Spring Integration provides an out-of-the box implementation for CorrelationStrategy, the HeaderAttributeCorrelationStrategy. This implementation returns the value of one of the message headers (whose name is specified by a constructor argument) as the correlation key. By default, the correlation strategy is a HeaderAttributeCorrelationStrategy returning the value of the CORRELATION_ID header attribute.

11.4 Configuring an Aggregator with XML

Spring Integration supports the configuration of an aggregator via XML through the <aggregator/> element. Below you can see an example of an aggregator with all optional parameters defined.

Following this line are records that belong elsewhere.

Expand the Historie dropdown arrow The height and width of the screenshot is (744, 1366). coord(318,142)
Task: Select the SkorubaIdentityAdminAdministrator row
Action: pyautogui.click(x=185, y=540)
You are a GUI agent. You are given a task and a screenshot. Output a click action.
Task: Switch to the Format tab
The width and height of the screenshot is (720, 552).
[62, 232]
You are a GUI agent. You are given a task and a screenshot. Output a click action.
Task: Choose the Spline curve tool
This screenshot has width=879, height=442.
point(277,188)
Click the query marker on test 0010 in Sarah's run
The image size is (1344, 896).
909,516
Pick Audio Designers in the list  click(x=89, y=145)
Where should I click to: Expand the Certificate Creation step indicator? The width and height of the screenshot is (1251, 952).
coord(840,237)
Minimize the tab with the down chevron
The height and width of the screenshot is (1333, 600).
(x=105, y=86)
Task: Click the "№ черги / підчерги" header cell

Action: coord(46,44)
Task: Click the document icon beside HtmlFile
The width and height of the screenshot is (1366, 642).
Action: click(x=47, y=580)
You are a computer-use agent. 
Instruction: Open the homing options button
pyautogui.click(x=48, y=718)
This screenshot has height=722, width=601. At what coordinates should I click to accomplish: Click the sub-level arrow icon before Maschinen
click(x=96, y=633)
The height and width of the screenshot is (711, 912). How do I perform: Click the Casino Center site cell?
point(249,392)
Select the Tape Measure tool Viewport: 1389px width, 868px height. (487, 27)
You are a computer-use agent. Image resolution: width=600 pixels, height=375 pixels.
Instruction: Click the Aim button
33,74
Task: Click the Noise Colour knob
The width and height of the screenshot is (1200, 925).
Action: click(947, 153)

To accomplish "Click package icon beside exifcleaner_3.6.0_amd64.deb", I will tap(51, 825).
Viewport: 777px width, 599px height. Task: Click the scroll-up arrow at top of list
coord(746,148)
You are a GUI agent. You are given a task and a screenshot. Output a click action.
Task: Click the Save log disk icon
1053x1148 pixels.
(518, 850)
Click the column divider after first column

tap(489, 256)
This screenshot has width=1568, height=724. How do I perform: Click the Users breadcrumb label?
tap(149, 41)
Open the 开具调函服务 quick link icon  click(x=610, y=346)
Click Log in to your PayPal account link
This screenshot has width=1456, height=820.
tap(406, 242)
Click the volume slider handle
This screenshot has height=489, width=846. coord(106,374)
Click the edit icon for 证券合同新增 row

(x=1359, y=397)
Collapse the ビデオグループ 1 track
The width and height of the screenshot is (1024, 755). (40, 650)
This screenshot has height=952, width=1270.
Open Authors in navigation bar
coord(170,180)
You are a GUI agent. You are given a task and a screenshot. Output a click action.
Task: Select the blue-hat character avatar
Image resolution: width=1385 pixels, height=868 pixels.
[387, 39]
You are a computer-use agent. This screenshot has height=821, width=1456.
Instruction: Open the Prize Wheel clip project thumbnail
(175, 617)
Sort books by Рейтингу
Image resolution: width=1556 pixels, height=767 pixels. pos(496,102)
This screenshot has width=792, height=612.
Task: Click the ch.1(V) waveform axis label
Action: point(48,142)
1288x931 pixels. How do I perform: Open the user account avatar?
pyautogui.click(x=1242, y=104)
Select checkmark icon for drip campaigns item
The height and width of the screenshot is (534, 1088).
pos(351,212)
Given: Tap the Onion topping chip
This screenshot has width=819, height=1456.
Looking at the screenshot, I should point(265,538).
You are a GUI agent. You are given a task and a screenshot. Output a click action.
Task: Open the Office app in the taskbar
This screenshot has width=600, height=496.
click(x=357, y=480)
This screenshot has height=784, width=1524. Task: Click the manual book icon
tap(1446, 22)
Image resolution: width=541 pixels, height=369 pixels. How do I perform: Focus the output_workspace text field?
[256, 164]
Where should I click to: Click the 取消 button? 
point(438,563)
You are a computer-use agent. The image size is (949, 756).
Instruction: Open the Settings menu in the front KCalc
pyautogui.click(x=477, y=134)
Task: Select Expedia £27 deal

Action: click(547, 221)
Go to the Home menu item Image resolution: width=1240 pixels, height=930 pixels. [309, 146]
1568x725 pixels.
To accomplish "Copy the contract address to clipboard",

<channel id="inputChannel"/>

<aggregator id="completelyDefinedAggregator" 
    input-channel="inputChannel" 
    output-channel="outputChannel"  
    discard-channel="discardChannel"  
    ref="aggregatorBean" 
    method="add" 
    release-strategy="releaseStrategyBean"  
    release-strategy-method="canRelease" 
    correlation-strategy="correlationStrategyBean" 
    correlation-strategy-method="groupNumbersByLastDigit" 
    message-store="messageStore" 
    send-partial-result-on-expiry="true" 
    send-timeout="86420000"  /> 

<channel id="outputChannel"/>

<bean id="aggregatorBean" class="sample.PojoAggregator"/>

<bean id="releaseStrategyBean" class="sample.PojoReleaseStrategy"/>

<bean id="correlationStrategyBean" class="sample.PojoCorrelationStrategy"/>

	The id of the aggregator is optional.
	The input channel of the aggregator. Required.
	The channel where the aggregator will send the aggregation results. Optional (because incoming messages can specify a reply channel themselves).
	The channel where the aggregator will send the messages that timed out (if `send-partial-results-on-timeout` is false). Optional.
	A reference to a bean defined in the application context. The bean must implement the aggregation logic as described above. Required.
	A method defined on the bean referenced by `ref`, that implements the message aggregation algorithm. Optional, with restrictions (see above).
	A reference to a bean that implements the decision algorithm as to whether a given message group is complete. The bean can be an implementation of the CompletionStrategy interface or a POJO. In the latter case the completion-strategy-method attribute must be defined as well. Optional (by default, the aggregator will use sequence size) .
	A method defined on the bean referenced by `release-strategy`, that implements the completion decision algorithm. Optional, with restrictions (requires `completion-strategy` to be present).
	A reference to a bean that implements the correlation strategy. The bean can be an implementation of the CorrelationStrategy interface or a POJO. In the latter case the correlation-strategy-method attribute must be defined as well. Optional (by default, the aggregator will use the correlation id header attribute) .
	A method defined on the bean referenced by `correlation-strategy`, that implements the correlation key algorithm. Optional, with restrictions (requires `correlation-strategy` to be present).
	A reference to a `MessageGroupStore` that can be used to store groups of messages under their correlation key until they are complete. Optional with default a volatile in-memory store.
	Whether upon the expiration of the message group, the aggregator will try to aggregate the messages that have already arrived. Optional (false by default).
	The timeout for sending the aggregated messages to the output or reply channel. Optional.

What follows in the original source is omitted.